Brinek: Frauenförderung zeigt erfreuliche Ergebnisse

ÖVP steht für Taten statt Worte

Wien, 29. Jänner 2003 (ÖVP-PK) "Frauen sind im wissenschaftlichen Bereich auf dem Vormarsch. Die Frauenförderung im Bildungsministerium hat bereits erste Erfolge zu verzeichnen", entgegnete heute, Mittwoch, ÖVP-Wissenschaftssprecherin Abg.z.NR Gertrude Brinek den Aussagen von Erwin Niederwieser. Mehr als 52,5 Prozent der Studierenden im heurigen Wintersemester seien Frauen, bei den Erstzugelassenen gebe es sogar 56,1 Prozent weichliche Studierende. Auch bei den Universitäts-Assistenten gehe der Trend nach oben:
"Waren es 1996 erst 25 Prozent so sind heute bereits 34 Prozent der Assistenten weiblich." ****

Neben umfangreichen Förderungen wie zum Beispiel Hertha Firnberg-Nachwuchsstellen für Wissenschafterinnen, der Gabriele Possanner Staatspreis oder das Charlotte Bühler Programm gebe es auf Initiative von Bildungsministerin Elisabeth Gehrer an jedem Universitätsstandort Kinderbetreuungsanlaufstellen und Frauenservicestellen, die eine bessere Vereinbarkeit von Familie und wissenschaftlicher Karriere ermöglichen, betonte Brinek. Weiters biete die Internet-Plattform UNIKID für die Universitäten Wien, Salzburg und Graz eine Vermittlungsbörse für wechselseitige Kinderbetreuungsdienste und Informationen über andere Kinderbetreuungsangebote und Vermittlungsdienste.

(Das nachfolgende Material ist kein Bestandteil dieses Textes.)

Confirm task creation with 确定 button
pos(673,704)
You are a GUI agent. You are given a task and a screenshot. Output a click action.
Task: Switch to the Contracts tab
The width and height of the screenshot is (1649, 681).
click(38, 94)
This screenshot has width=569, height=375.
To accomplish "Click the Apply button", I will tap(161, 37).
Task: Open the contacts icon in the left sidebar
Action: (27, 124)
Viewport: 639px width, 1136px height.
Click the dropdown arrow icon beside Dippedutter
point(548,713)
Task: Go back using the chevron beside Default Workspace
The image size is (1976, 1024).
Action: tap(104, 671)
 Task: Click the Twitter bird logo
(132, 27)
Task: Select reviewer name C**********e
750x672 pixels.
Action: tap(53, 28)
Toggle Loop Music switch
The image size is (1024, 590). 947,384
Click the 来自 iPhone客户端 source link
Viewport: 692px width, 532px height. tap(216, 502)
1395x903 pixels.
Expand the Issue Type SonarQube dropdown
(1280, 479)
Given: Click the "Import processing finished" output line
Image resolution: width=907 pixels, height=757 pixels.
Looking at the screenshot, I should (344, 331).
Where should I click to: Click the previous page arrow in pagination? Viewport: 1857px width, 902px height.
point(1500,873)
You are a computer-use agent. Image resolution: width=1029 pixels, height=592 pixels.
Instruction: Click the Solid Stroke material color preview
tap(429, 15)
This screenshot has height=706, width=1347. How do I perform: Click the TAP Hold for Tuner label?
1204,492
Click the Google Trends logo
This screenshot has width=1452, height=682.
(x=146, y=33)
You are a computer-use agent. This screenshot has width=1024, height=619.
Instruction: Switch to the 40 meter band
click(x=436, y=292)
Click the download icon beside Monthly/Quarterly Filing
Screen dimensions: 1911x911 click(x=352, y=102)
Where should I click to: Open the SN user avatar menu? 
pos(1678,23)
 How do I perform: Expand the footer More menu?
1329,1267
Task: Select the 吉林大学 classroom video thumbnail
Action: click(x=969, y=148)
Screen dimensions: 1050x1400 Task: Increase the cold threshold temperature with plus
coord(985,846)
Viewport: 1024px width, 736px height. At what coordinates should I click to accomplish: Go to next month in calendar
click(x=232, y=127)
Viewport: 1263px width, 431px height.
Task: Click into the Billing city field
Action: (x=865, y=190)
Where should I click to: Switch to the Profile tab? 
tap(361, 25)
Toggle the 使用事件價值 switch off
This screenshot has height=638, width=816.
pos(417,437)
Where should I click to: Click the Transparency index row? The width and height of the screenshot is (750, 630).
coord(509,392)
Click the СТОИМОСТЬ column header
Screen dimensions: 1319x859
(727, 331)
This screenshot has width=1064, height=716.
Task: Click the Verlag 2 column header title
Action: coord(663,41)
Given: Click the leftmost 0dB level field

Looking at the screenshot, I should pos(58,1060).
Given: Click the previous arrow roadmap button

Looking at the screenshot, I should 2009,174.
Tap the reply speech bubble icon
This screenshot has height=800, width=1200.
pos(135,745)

"Die ÖVP steht für Taten statt Worte. Das Bildungsministerium tut sehr viel, um den Frauenanteil in der Wissenschaft zu erhöhen. Niederwieser sollte sich daher besser erkundigen, bevor er der Bildungsministerin Untätigkeit im Bereich der Frauenförderung vorwirft", schloss Brinek.